Google CEO says cloud is 'major investment area'

Google is currently combining its various cloud businesses — Google for Work, Google Apps and the Google Cloud platform — into one division to be run by VMware cofounder and former CEO Diane Greene, who joined Google in November when it acquired her Bebop enterprise application development platform for $380.2 million.

During the fourth quarter 2015 earnings call this week, Google CEO Sundar Pichai said the company's cloud business is growing steadily and gaining traction among enterprises. "We plan to invest significantly in 2016," he said. "It will be one of our major investment areas."

In November, Google said more than 2 million businesses at that time paid to use its Google for Work productivity suite, but Pichai didn't specify how many businesses or individual subscribers currently use the service.

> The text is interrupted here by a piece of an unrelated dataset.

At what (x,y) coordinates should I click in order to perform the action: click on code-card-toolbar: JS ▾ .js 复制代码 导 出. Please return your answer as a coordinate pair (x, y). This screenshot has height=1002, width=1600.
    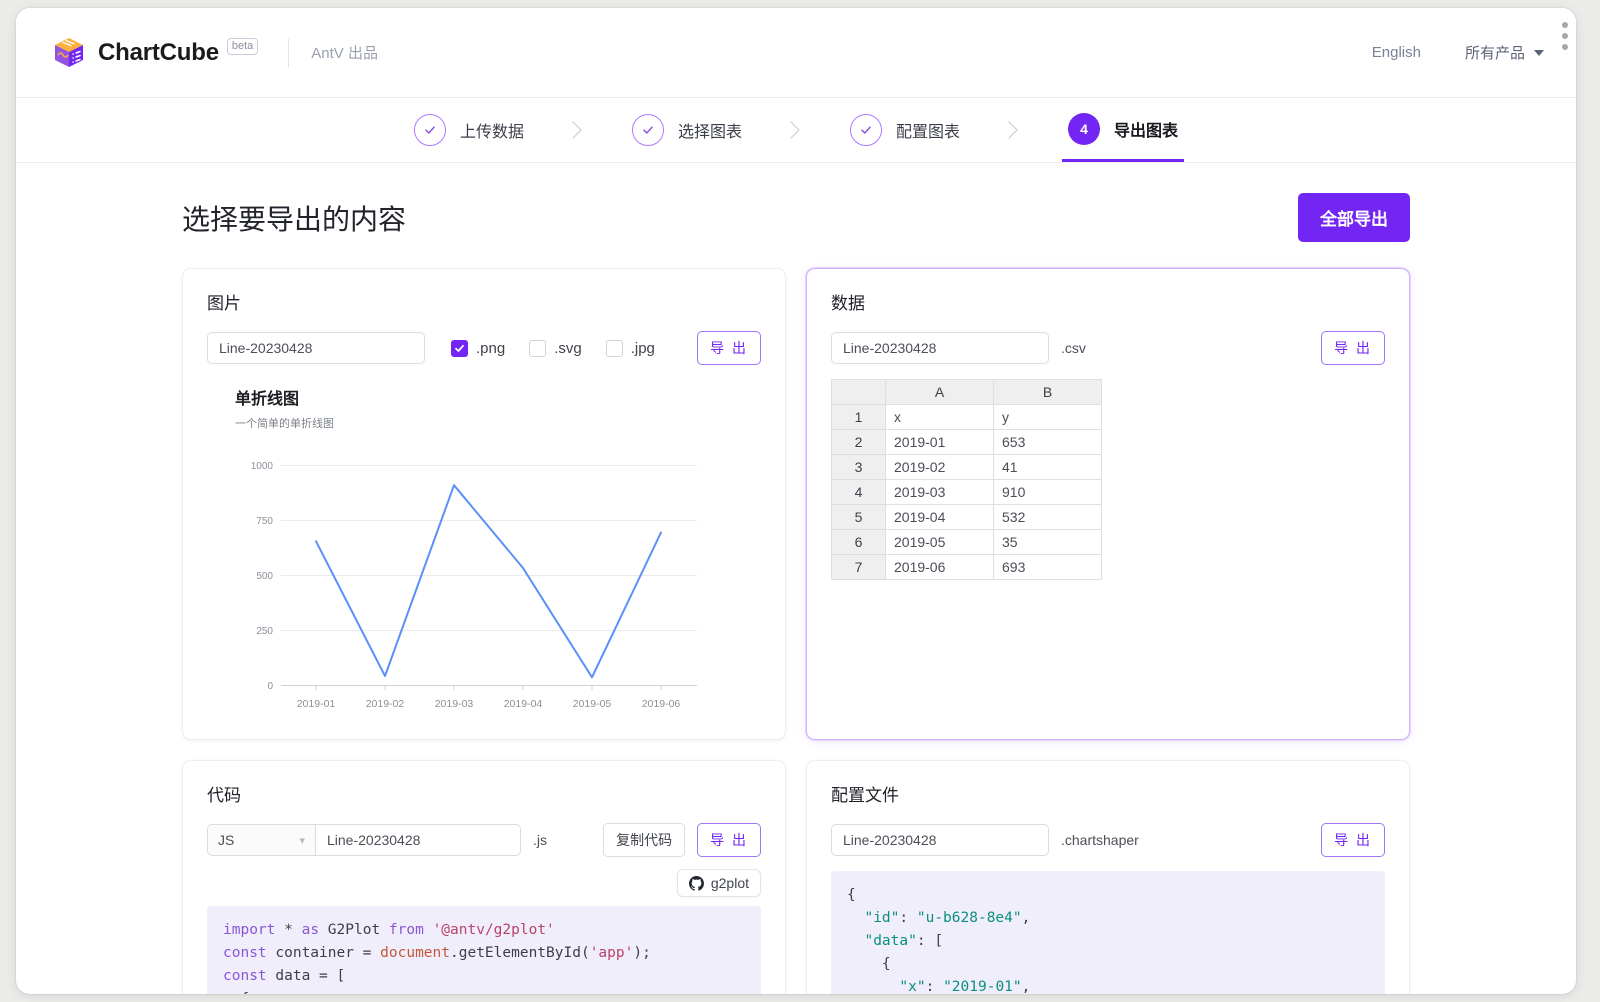
    Looking at the image, I should click on (484, 840).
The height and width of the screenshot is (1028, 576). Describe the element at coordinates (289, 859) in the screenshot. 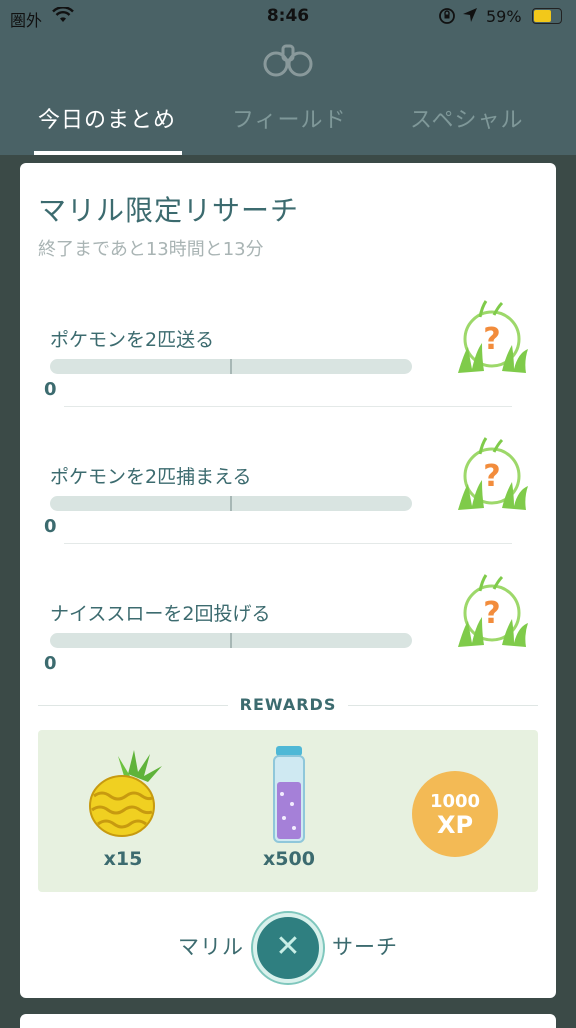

Pichai also said the Google Cloud platform hosts more than 4 million applications.

Google is "very seriously committed to the space," according to Pichai, and it's earning business from retailers, government agencies and large healthcare providers such as Catholic Health Initiatives, which recently announced plans to move more than 100,000 employees to Google for Work.

"As time goes by, I think we are getting very competitive," Pichai said. "We are at a point now where the product is ready to be used at scale, and so I expect to get significant traction in 2016 … There's great buzz at Google around this area, and we continue to heavily ramp up investment here."